The court released seventeen pieces of evidence on Monday – the latest in a stream of documents made public over the past week.
Previous documents revealed more allegations against Prince Andrew and shed more light on Epstein's friendship with Bill Clinton, but none contain explosive new specific allegations against previously unknown associates.
DailyMail.com is currently reviewing the final stack of papers and will update this story shortly.
Jeffrey Epstein and Ghislaine Maxwell
The first piece of evidence, filed by Virginia Giuffre's lawyers against Ghislaine Maxwell, alleges that Maxwell and everyone who worked for Epstein used a secret server to communicate.
The server – called MindSpring – was used by housekeeping staff to communicate about daily tasks and events.
One employee complained about how “ridiculous” it became, explaining that Epstein would demand a “coffee” or “orange juice” through the server and multiple employees if they were all in the same house.
Giuffre's attorneys argued that Maxwell only provided discovery material from some of her email accounts. They claimed she had another one that allegedly contained incriminating information.
Maxwell denied it.
All the filings come from a 2015 defamation case that Giuffre filed against Maxwell.

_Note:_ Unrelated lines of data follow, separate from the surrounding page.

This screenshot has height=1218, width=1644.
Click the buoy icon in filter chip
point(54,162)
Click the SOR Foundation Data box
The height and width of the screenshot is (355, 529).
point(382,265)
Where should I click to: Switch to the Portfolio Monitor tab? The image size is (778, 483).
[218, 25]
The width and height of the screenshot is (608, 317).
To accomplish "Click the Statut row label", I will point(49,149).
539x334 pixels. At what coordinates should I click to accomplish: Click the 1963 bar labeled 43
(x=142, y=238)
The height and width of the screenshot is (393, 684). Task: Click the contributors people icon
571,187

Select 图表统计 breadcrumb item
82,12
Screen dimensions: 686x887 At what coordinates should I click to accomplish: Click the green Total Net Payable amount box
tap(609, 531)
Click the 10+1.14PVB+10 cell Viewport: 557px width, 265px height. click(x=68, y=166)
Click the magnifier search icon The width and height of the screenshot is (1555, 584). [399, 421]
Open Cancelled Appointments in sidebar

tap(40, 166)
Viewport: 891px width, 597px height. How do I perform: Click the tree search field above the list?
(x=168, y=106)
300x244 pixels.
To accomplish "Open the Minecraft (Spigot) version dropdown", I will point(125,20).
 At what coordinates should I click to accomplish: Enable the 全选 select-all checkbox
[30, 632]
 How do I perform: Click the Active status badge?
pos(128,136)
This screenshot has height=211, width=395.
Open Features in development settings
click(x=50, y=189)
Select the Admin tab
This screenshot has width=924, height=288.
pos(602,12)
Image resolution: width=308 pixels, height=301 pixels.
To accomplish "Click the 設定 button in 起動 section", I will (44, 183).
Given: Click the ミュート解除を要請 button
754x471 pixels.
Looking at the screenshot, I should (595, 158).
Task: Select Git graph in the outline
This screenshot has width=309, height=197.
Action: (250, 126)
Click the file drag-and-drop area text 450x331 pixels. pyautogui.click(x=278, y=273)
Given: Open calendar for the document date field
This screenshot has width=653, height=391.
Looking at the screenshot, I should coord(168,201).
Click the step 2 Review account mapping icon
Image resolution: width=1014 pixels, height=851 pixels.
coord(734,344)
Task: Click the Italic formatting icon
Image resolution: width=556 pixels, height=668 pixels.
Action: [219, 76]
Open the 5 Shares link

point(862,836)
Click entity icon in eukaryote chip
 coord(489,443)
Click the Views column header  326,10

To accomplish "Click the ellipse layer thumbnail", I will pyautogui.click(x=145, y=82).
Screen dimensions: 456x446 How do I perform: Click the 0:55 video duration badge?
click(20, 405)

At the time, Giuffre had gone public with her claims against Prince Andrew, Maxwell and Epstein. She said she was sexually trafficked to the royal family by Maxwell and Epstein, who she alleged abused numerous other girls in similar ways.
Maxwell, Epstein and Prince Andrew denied her allegations.
Giuffre sued Maxwell for publicly labeling her a liar. The case was settled in 2017 — two years before Epstein was indicted and later died by suicide — and before Maxwell's arrest.
They have now become public after repeated requests from the media and some of those involved in the scandal who called for court transparency.
What was expected was a list that exposed the 187 Jane and John Does whose names were previously protected.
The court did not comply with that request and instead published hundreds and hundreds of pages where the names had previously been redacted.